What are the standard ways of connecting tiers to make them resilient to failure of nodes in each tier? i.e. how does each tier get the IP addresses of each node in the tier below?

For example if all reverse proxies should route traffic to all web app nodes, how could they be set up so that they don't send traffic to dead web app nodes, and so that when new web app nodes are brought online they can send traffic to it?

  • I could run an agent that would update all the configs to all the nodes, but it seems inefficient.
  • I could put an LB pair between each tier, so the tier above only needs to connect to the load balancers, but how do I handle the problem of the LBs dying?

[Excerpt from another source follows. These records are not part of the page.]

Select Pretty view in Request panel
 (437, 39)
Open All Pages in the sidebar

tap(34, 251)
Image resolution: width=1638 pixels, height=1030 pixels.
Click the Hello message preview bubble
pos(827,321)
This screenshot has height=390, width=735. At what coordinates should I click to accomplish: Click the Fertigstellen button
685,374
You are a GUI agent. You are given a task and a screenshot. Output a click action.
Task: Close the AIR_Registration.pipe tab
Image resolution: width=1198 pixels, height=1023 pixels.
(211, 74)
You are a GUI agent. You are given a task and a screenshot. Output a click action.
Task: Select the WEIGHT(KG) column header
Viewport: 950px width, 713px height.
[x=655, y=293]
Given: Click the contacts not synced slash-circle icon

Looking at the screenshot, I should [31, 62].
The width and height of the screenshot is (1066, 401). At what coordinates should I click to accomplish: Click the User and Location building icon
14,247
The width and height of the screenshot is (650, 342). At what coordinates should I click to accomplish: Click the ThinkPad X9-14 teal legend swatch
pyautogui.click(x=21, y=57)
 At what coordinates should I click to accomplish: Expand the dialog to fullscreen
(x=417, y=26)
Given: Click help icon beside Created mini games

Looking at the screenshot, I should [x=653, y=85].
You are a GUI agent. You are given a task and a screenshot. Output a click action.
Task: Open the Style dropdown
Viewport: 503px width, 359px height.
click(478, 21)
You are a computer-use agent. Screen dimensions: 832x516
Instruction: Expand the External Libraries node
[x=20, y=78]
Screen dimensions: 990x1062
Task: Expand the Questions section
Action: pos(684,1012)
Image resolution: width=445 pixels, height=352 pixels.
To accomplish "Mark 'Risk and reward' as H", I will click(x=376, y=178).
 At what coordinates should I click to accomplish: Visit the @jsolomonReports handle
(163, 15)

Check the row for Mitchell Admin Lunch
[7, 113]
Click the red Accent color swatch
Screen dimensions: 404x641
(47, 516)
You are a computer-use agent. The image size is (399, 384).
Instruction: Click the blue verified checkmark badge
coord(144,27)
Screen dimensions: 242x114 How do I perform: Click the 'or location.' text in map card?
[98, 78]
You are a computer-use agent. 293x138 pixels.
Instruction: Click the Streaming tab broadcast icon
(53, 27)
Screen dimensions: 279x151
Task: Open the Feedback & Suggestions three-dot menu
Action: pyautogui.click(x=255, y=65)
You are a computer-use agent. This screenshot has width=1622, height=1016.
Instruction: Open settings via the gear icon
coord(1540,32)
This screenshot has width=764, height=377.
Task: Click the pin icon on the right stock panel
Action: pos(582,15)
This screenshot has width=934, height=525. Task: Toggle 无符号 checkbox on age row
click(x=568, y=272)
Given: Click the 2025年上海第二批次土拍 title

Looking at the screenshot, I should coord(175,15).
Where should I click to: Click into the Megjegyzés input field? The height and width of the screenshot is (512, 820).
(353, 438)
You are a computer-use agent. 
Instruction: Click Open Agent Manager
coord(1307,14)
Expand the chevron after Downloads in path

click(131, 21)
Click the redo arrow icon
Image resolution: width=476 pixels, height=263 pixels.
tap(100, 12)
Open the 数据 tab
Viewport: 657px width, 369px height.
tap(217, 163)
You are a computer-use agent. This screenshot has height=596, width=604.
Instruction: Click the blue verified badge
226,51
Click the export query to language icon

This just seems to shunt the problem of tier A needing to know the IPs of all nodes in tier B, to all nodes in tier A needing to know the IPs of all LBs between tiers A and B.

For some applications, they can implement retry logic if they contact a node in the tier below that doesn't respond, but is there any way that some middleware could direct traffic to only live nodes in the following tier?

If I was hosting on AWS I could use an ELB between tiers, but I want to know how I could achieve the same functionality myself.

I've read (briefly) about heartbeat and keepalived - are these relevant here? What are the virtual IPs they talk about and how are they managed? Are there still single points of failure using them?